Line: Route; Interval (min); Operator
RE 3: Halle – Bitterfeld – Wittenberg – Jüterbog – Berlin – Eberswalde – Greifswald – Stralsund; Some services; DB Regio Nordost
RE 4: Halle – Könnern – Aschersleben – Halberstadt – Wernigerode – Vienenburg – Goslar; 120; Start
RE 8: Halle – Eisleben – Sangerhausen – Berga-Kelbra – Nordhausen;– Leinefelde; Abellio
RE 9: Halle – Eisleben – Sangerhausen – Nordhausen – Leinefelde – Kassel-Wilhelmshöhe
RE 16: Halle – Merseburg – Weißenfels – Naumburg – Apolda – Weimar – Erfurt; 060
RE 24: Halle – Könnern – Sandersleben – Aschersleben – Gatersleben – Halberstadt; 120; Start
RE 30: Halle – Köthen – Calbe – Schönebeck – Magdeburg-Buckau – Magdeburg; 060; DB Regio Südost
RB 25: Halle – Merseburg – Weißenfels – Naumburg – Jena Paradies – Orlamünde – Saalfeld; Abellio
RB 47: Halle – Halle-Trotha – Könnern – Baalberge – Bernburg – Calbe – Schönebeck – Magdeburg (Sat-Sun only: Halle-Calbe every 120 min); 060 (Halle–Könnern) 120 (Könnern–Magdeburg); Start
S 3: Halle-Nietleben – Halle-Südstadt – Halle – Schkeuditz – Leipzig – Leipzig-Stötteritz – Wurzen (– Oschatz); 030 (Halle-Nietleben–Wurzen) some trains (Wurzen–Oschatz); DB Regio Südost
S 5: Halle – Leipzig/Halle Airport – Leipzig – Leipzig-Connewitz – Altenburg – Zwickau; 060 (Halle–Altenburg) 120 (Altenburg–Zwickau)
S 5X: Halle – Leipzig/Halle Airport – Leipzig – Leipzig-Connewitz – Altenburg – Zwickau; 060
S 7: Halle – Halle-Südstadt – Teutschenthal – Röblingen – Eisleben (– Sangerhausen); 060 (Halle–Eisleben) some trains (Eisleben–Sangerhausen); Abellio
S 8: Halle – Landsberg – Bitterfeld –; Wolfen – Dessau; 030 (Halle–Bitterfeld Mon–Fri) 060 (Halle–Bitterfeld Sat–Sun) 120 (Bitterfeld–Dessau) 120 (Bitterfeld–Wittenberg); DB Regio Südost
Gräfenhainichen – Wittenberg (– Jüterbog)
S 9: Halle – Delitzsch – Eilenburg; 060 (Mo–Fr) 120 (Sat–Sun)
S 11: Halle – Halle-Ammendorf – Schkopau – Merseburg – Frankleben – Braunsbedra – Mücheln (Geiseltal) – Querfurt; 060
S 47: Halle – Halle Zoo – Halle-Trotha; 060
As of December 2024

==Internal city transport links==
The station is accessible from several major roads. A fast road (An der Magistrale) links the Hauptbahnhof to the west of the city (Neustadt, Nietleben and Dölau districts) and the B 80 links it to the western outskirts of Halle (Halleschen Vorland (West)).

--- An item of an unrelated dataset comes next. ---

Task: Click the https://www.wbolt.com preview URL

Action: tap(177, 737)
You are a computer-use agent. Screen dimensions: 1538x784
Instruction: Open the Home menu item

The public transport system is provided by HAVAG. Tram routes 2, 4, 5, 7, 9, 10 and 12 and bus routes 30 and 44 all stop at the station, as do OBS buses.

==Goods traffic==
The Halle (Saale) marshalling yard on both sides of the tracks to the east next to the passenger station was formerly important, but is largely closed today. A modern marshalling yard is planned to be built on the same site however.